Familial Hypercholesterolemia

• The familial hypercholesterolemias (FHs) are a group of genetic conditions resulting in severe elevations of blood cholesterol levels.
• FH is among the most commonly occurring genetic metabolic disorders.
  • The heterozygous form occurs in approximately 1 in 300 to 500 people in many populations (estimated current US prevalence: 620,000), although this ratio is much higher in certain populations in the United States.
  • The homozygous form is quite rare, occurring in approximately 1 out of every one million individuals.
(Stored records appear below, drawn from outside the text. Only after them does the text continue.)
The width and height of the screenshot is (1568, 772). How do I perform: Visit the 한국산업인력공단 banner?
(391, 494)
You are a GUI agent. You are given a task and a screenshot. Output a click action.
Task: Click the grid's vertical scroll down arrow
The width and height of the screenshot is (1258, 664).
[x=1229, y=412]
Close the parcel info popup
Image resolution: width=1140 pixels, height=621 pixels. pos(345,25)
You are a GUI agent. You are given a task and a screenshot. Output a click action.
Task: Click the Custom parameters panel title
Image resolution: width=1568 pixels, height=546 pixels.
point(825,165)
• Total cholesterol concentrations in heterozygous FH patients (genetic defect inherited from one parent) are typically in the range of 300 to 550 mg/dL (but sometimes lower) and in homozygoous FH patients (genetic defects inherited from both parents) they range from 650 to 1000 mg/dL.
• Hypercholesterolemia is present from childhood, leading to early development of coronary heart disease (CHD).
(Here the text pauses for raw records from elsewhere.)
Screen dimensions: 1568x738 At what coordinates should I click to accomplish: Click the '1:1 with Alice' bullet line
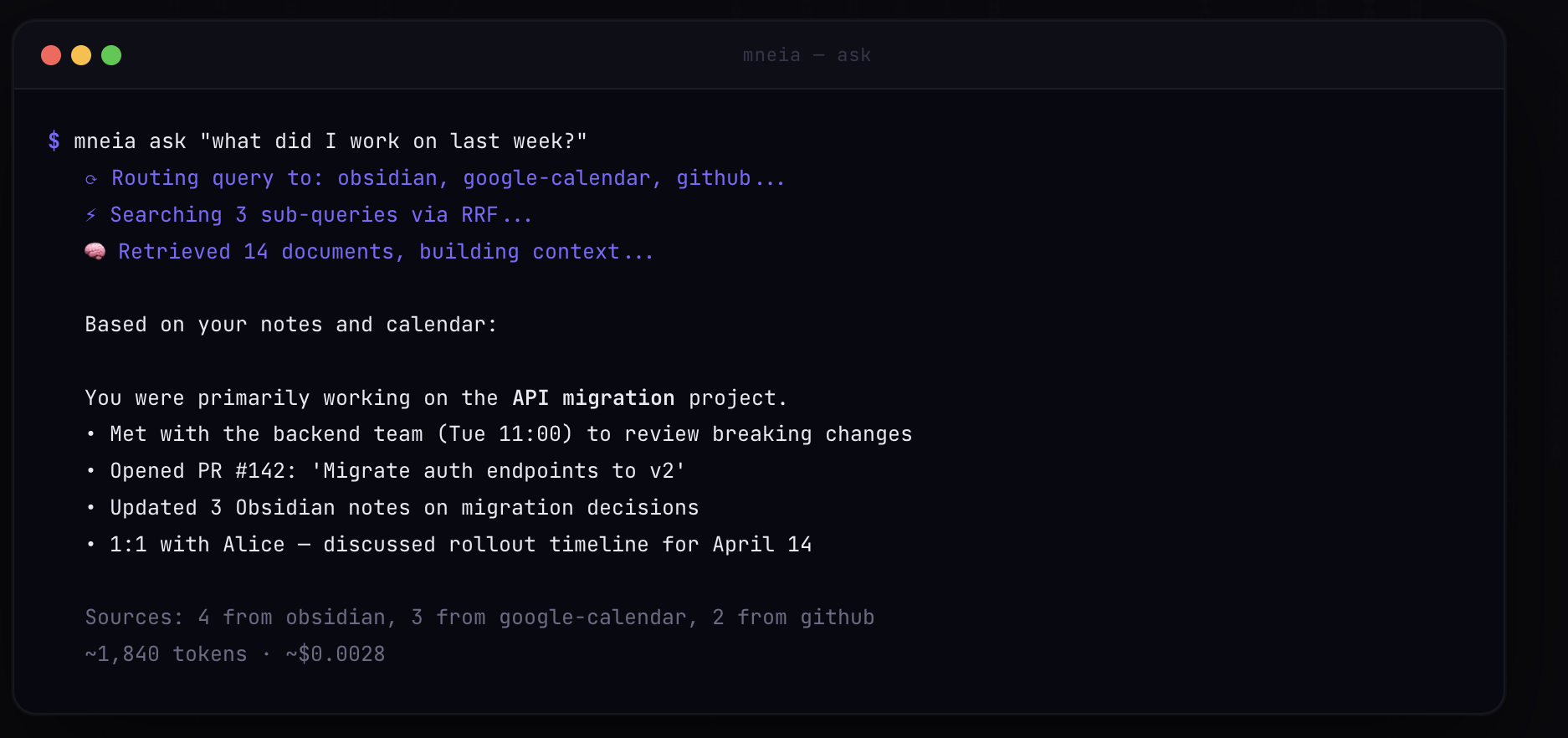(x=460, y=545)
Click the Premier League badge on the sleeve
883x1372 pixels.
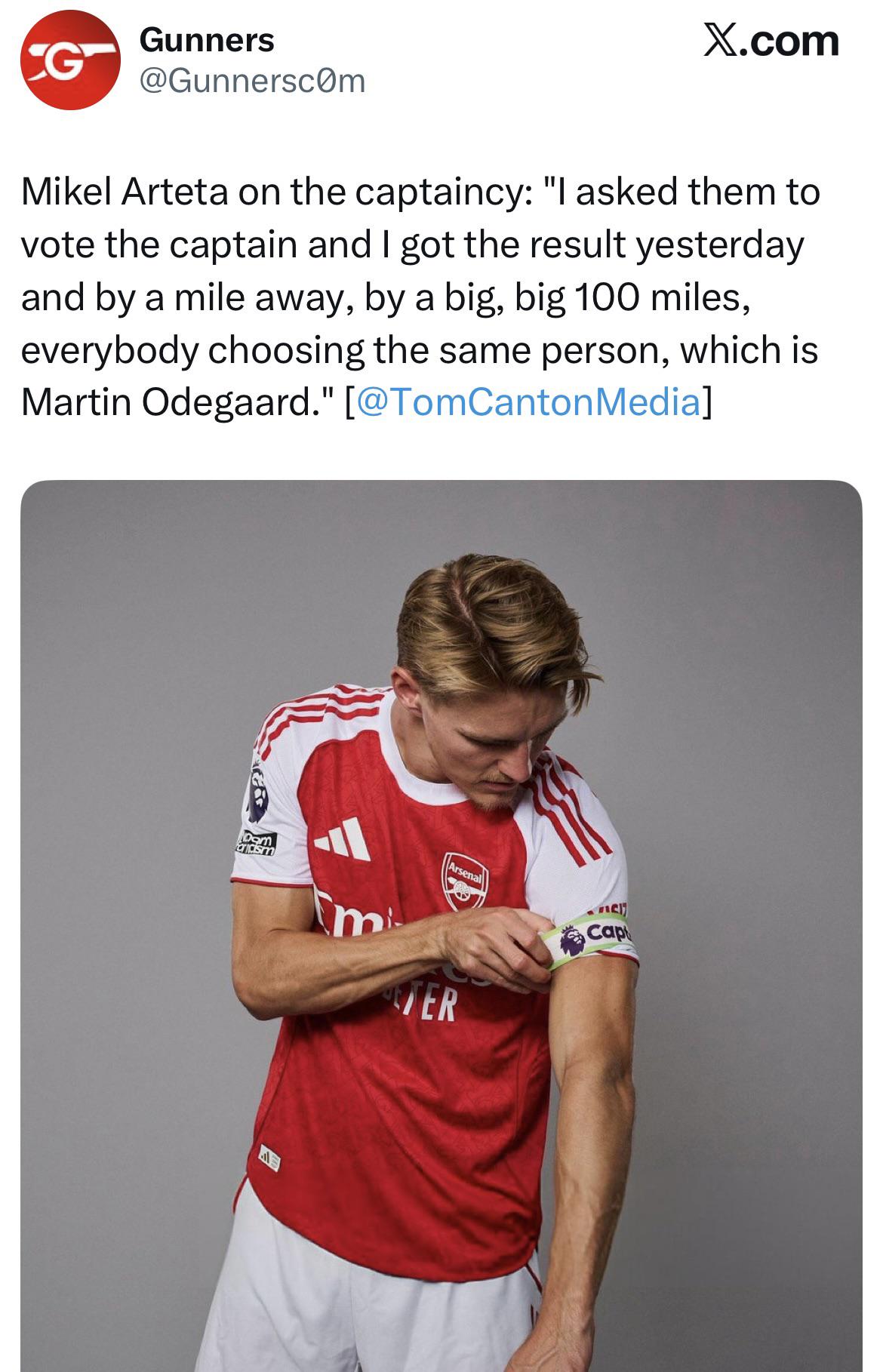258,792
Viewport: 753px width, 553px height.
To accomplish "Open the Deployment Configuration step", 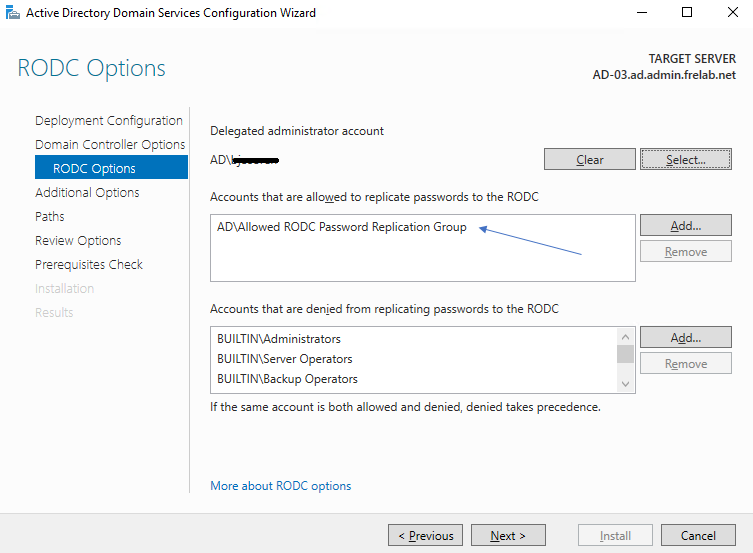I will [x=109, y=121].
• The risk of premature CHD is elevated about 20-fold in untreated FH patients.
• FH is a treatable condition.
• In addition to diet and lifestyle modifications, safe and effective medical therapies are available, including statins and other lipid-lowering drugs.
• FH is both underdiagnosed and undertreated.
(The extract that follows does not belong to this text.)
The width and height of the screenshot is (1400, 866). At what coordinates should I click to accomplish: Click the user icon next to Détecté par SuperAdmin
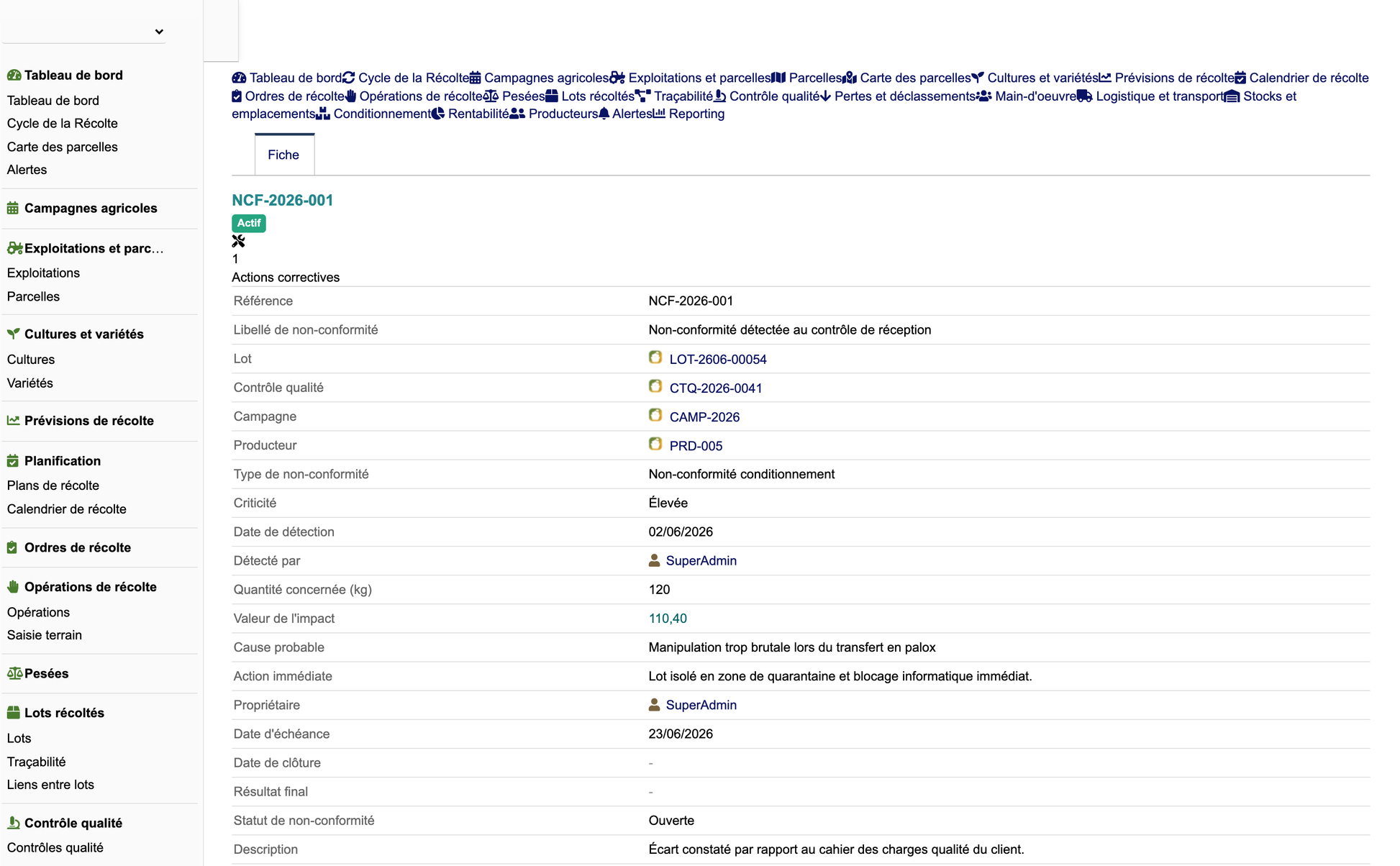[654, 560]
• All primary healthcare providers and relevant specialists should screen all children and adults for hypercholesterolemia and initiate therapy in patients with FH and severe hypercholesterolemia.

Lipid Specialists

• Patients with FH who do not respond adequately to, or are intolerant of, initial statin therapy should be referred to a lipid specialist.
• For children with FH, either consultation with or referral to a lipid specialist is recommended.